NEW YORK (CBSNewYork/AP) -- Fog may have played a role in the plane crash near Westchester County Airport that killed doctor and philanthropist Richard Rockefeller, the National Transportation Safety Board said.

According to the agency's preliminary report, witnesses told the NTSB that the weather was "dark, rainy and foggy'' the morning of the crash.

The 65-year-old Falmouth, Maine, resident died June 13 when his single-engine plane crashed shortly after takeoff about a half-mile away from the airport in Purchase.
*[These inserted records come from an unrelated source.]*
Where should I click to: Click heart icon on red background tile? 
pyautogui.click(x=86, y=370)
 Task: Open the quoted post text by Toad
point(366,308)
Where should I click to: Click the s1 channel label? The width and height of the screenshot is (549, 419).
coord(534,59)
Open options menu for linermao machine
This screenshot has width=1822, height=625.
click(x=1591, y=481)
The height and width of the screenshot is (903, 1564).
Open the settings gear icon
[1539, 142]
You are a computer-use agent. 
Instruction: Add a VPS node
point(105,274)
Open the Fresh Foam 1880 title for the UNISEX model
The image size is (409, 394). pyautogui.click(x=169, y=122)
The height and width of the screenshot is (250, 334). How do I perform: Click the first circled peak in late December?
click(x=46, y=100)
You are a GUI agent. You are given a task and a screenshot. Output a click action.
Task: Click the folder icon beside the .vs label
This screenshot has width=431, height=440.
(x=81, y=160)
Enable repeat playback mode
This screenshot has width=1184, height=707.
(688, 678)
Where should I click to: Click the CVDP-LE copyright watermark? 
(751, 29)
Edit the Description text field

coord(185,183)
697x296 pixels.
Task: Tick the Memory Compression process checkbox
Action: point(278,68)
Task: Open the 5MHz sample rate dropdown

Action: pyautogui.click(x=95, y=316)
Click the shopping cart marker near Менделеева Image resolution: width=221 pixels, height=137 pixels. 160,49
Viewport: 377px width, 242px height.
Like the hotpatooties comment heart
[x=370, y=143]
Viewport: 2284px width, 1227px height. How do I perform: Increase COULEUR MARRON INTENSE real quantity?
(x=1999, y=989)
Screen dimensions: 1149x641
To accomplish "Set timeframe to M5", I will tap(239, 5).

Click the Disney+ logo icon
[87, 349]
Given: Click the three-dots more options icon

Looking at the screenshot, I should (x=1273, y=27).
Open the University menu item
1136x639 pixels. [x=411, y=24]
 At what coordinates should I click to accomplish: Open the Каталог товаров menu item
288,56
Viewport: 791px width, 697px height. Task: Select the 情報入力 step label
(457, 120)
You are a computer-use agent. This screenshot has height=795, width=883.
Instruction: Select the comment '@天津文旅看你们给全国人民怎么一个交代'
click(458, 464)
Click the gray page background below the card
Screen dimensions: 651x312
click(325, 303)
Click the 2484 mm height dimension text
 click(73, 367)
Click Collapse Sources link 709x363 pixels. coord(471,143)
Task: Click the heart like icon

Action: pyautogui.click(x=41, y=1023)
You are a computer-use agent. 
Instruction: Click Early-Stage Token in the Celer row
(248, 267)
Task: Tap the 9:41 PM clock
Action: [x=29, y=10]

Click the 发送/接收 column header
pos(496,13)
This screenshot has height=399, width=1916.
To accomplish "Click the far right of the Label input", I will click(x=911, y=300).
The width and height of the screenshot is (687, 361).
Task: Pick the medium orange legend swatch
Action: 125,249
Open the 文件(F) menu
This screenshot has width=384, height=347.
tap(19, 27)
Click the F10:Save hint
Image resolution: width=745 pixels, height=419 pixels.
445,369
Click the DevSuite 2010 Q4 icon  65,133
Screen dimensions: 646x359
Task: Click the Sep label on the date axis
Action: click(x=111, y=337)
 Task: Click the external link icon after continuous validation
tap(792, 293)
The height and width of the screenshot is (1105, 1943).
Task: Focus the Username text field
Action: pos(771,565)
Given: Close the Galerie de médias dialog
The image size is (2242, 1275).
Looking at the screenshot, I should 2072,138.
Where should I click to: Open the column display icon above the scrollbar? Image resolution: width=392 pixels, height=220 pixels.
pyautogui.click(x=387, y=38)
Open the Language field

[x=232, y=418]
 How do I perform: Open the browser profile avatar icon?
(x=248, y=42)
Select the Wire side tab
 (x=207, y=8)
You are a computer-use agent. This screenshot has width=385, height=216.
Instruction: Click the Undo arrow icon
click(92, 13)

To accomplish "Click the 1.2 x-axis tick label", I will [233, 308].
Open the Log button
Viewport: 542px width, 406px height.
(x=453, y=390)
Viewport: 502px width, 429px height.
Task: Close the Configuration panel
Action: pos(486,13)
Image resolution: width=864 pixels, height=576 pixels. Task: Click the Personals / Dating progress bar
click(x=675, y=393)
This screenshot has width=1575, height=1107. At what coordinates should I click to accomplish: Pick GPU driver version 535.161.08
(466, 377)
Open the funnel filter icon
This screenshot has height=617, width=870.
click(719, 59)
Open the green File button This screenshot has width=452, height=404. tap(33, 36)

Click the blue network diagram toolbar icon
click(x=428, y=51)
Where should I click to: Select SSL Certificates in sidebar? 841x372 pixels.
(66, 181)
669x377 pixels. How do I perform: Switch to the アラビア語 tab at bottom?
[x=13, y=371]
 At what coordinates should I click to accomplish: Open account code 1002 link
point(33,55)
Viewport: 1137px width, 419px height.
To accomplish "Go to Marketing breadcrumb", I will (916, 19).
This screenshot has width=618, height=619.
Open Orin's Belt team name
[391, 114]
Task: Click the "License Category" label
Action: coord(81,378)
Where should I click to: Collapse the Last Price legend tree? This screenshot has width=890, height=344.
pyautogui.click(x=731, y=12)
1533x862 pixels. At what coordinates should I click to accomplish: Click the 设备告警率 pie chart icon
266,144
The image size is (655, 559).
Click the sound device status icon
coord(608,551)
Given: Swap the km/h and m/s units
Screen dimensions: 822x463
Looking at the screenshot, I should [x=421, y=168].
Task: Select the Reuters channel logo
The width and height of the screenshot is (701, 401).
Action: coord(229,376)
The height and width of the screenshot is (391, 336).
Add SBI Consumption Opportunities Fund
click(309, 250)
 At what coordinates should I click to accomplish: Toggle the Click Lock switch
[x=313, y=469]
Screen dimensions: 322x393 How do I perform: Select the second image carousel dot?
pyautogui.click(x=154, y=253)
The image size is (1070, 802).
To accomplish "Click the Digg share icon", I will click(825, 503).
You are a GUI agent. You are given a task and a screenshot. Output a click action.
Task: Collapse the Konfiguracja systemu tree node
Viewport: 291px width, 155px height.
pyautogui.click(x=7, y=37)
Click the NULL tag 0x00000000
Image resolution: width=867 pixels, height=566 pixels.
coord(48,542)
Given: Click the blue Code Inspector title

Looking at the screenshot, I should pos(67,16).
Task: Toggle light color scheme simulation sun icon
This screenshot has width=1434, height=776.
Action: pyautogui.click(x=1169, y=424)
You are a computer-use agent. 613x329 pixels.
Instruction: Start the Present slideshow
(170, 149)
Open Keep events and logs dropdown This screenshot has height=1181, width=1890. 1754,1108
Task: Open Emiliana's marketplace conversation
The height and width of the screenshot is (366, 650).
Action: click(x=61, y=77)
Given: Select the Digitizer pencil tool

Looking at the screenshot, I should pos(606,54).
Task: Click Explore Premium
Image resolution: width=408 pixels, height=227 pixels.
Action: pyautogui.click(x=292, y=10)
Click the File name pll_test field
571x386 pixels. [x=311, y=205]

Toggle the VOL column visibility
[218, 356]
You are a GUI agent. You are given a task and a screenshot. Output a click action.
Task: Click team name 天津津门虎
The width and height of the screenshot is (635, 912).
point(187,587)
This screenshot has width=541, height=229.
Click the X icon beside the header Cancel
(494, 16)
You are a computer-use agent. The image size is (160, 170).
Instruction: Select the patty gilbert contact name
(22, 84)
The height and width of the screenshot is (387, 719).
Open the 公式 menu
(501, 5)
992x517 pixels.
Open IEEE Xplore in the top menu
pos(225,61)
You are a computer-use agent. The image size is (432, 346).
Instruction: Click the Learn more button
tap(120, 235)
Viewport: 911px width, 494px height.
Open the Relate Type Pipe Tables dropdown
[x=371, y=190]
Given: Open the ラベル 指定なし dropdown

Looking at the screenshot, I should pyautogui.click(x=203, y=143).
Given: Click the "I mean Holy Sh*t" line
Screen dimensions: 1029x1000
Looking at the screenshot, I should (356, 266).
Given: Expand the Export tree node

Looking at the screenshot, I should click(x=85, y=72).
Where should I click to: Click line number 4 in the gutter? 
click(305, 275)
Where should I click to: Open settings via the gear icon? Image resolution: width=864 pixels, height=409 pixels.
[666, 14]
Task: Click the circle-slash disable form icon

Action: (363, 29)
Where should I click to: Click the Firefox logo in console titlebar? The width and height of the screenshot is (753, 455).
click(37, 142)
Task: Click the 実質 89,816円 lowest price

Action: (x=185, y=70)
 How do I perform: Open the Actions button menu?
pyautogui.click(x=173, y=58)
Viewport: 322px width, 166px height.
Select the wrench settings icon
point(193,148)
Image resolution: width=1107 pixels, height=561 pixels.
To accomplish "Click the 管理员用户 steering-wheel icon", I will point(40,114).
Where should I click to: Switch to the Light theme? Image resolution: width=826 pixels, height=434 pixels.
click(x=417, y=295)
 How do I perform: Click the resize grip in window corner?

Rockefeller was the only person on board.

Visibility was so poor on the morning of the crash, that an air traffic controller said "he couldn't tell," whether Rockefeller's plane had taken off, the report said.

The NTSB said Rockefeller's plane was about 60 feet off the ground when it struck some trees and then crashed on a residential property in front of a horse stable.

When it went down, the aircraft broke up into pieces, which were strewn about the property with some parts lodged in the trees. No one else was hurt in the crash, officials said.

Rockefeller was a physician with Doctors without Borders and was on the board of Rockefeller University. A family spokesman said he had recently been working on a way to treat post-traumatic stress disorder in wounded war veterans.

He was the great-grandson of Standard Oil co-founder John D. Rockefeller and his father, David Rockefeller, is a prominent banker and philanthropist.